PACIFIER: Pacing Opinion Depolarization via a Unified Graph Learning Framework
New framework trains on synthetic graphs but generalizes to 155K-node networks
PACIFIER, developed by Mingkai Liao, is the first graph-learning and graph reinforcement learning framework to tackle opinion polarization under the Friedkin-Johnsen model. Traditional approaches treat polarization moderation as an analytical optimization problem, relying on linear steady-state analysis and repeated equilibrium recomputation — which scales poorly. PACIFIER reformulates the problem as a graph-based sequential planning task, using a reinforcement learning agent to decide interventions step by step. It supports cost-aware moderation, continuous opinions, and topology-altering node removal, making it far more flexible than prior methods.

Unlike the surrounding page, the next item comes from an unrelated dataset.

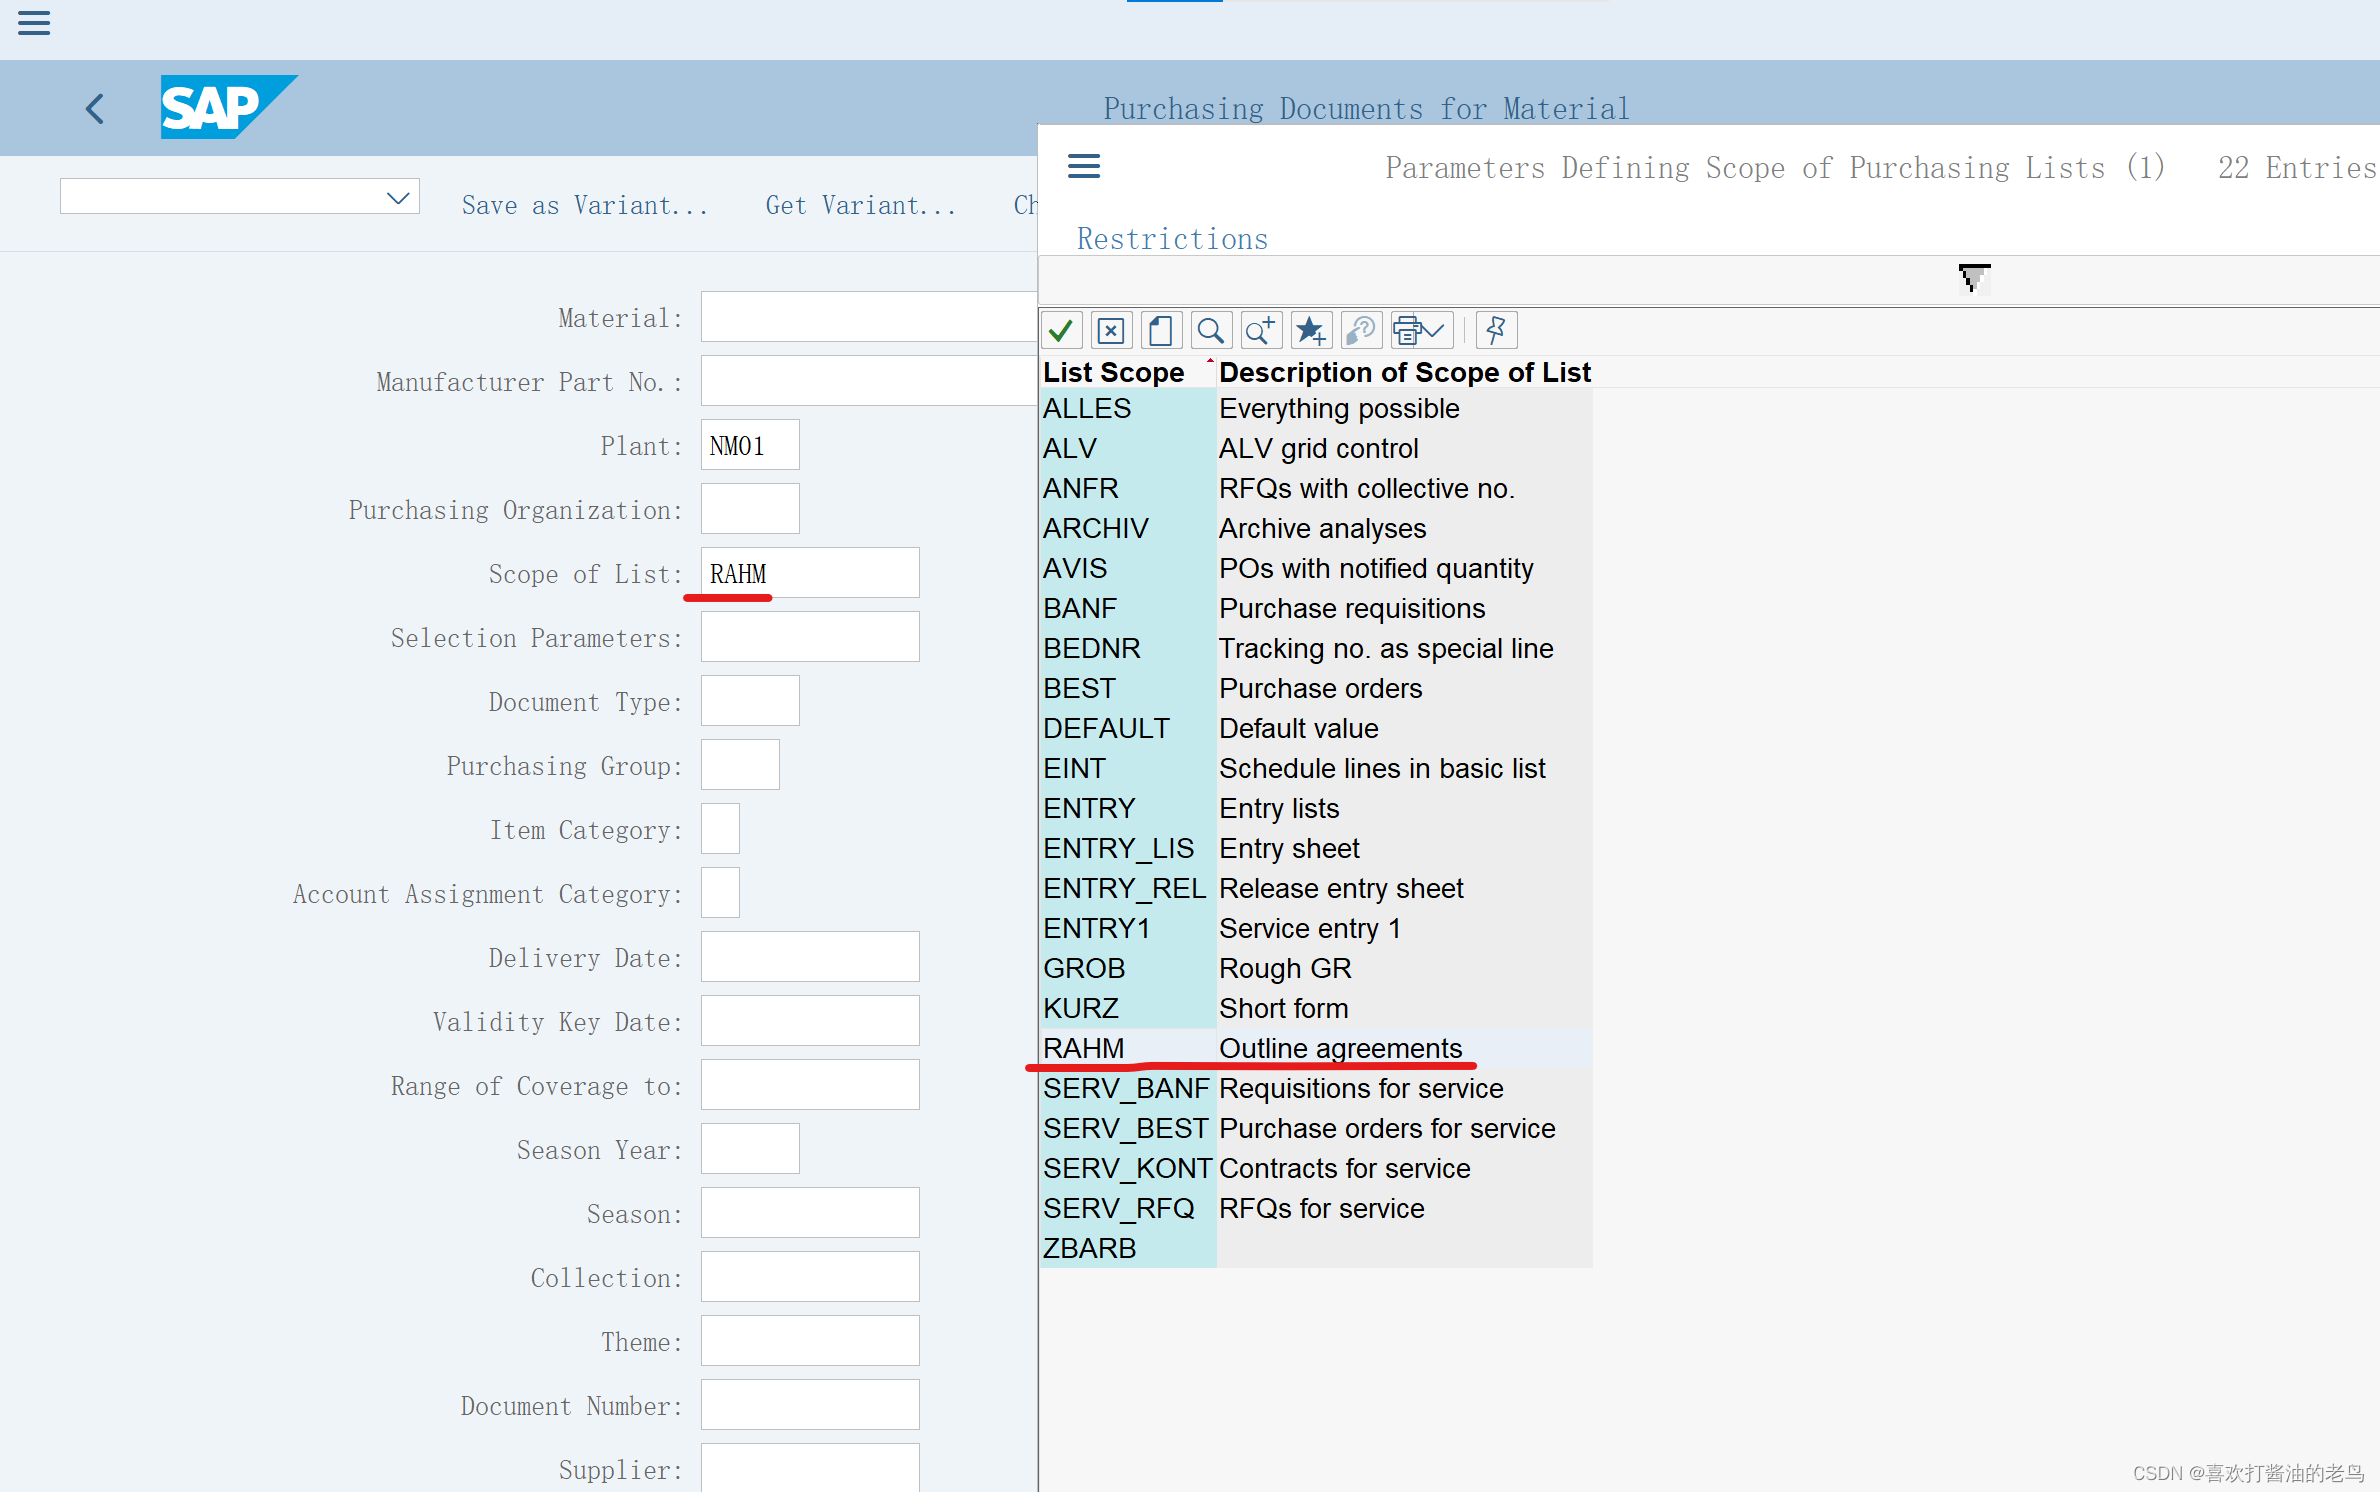Click the Description of Scope of List header
The image size is (2380, 1492).
pos(1404,371)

The core innovation is PACIFIER's ability to train on small synthetic graphs (fewer than 50 nodes) and generalize to massive real-world networks. To achieve this, the framework integrates four scale-compatible designs: a two-echo-chamber training distribution, anchor-and-mark history encoding, normalized global features, and residual-polarization rewards. In experiments on 15 real Twitter networks (up to 155,599 nodes), PACIFIER matched analytical solvers on minimal intervention tasks and consistently outperformed baselines on cost-aware and node-removal settings. The RL variant proved especially effective when long-horizon costs or structural consequences outweighed immediate gains.

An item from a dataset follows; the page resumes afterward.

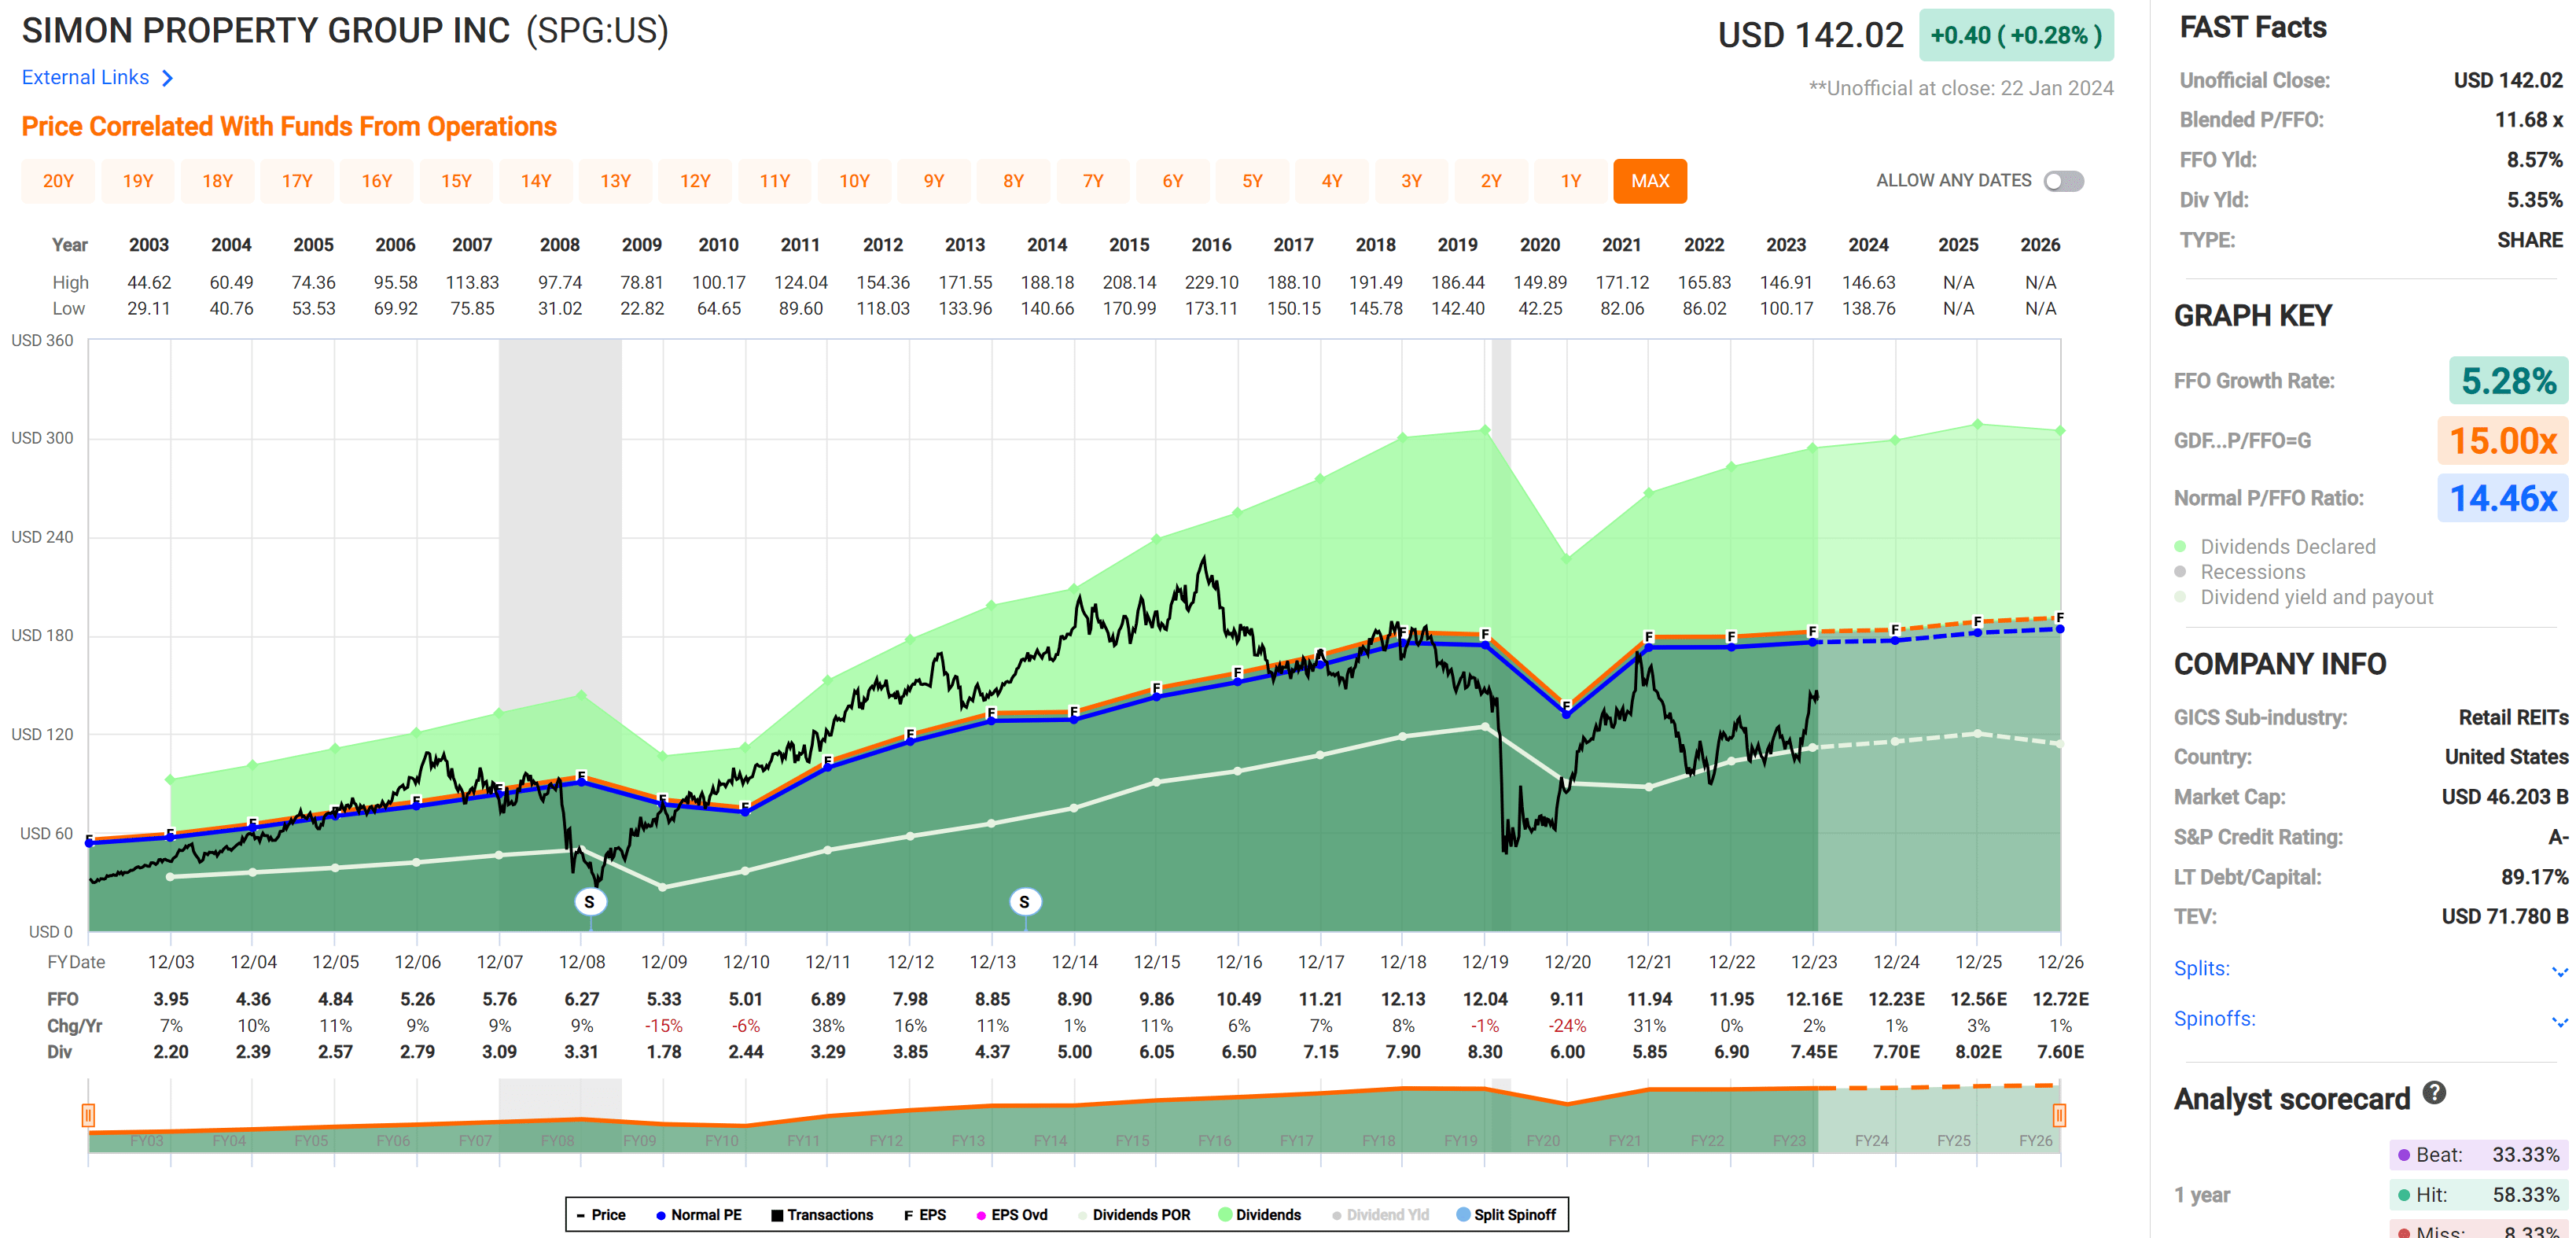Toggle Split Spinoff legend icon
The width and height of the screenshot is (2576, 1238).
click(x=1464, y=1215)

- PACIFIER reformulates polarization moderation as a graph-based sequential planning problem using graph reinforcement learning
- Trained on synthetic graphs under 50 nodes, it generalizes to real Twitter networks with up to 155,599 nodes
- Outperforms baselines on cost-aware moderation, continuous opinions, and topology-altering node removal scenarios
Why It Matters
Graph AI can now scale polarization moderation from toy models to real social networks, enabling practical tools for reducing online echo chambers.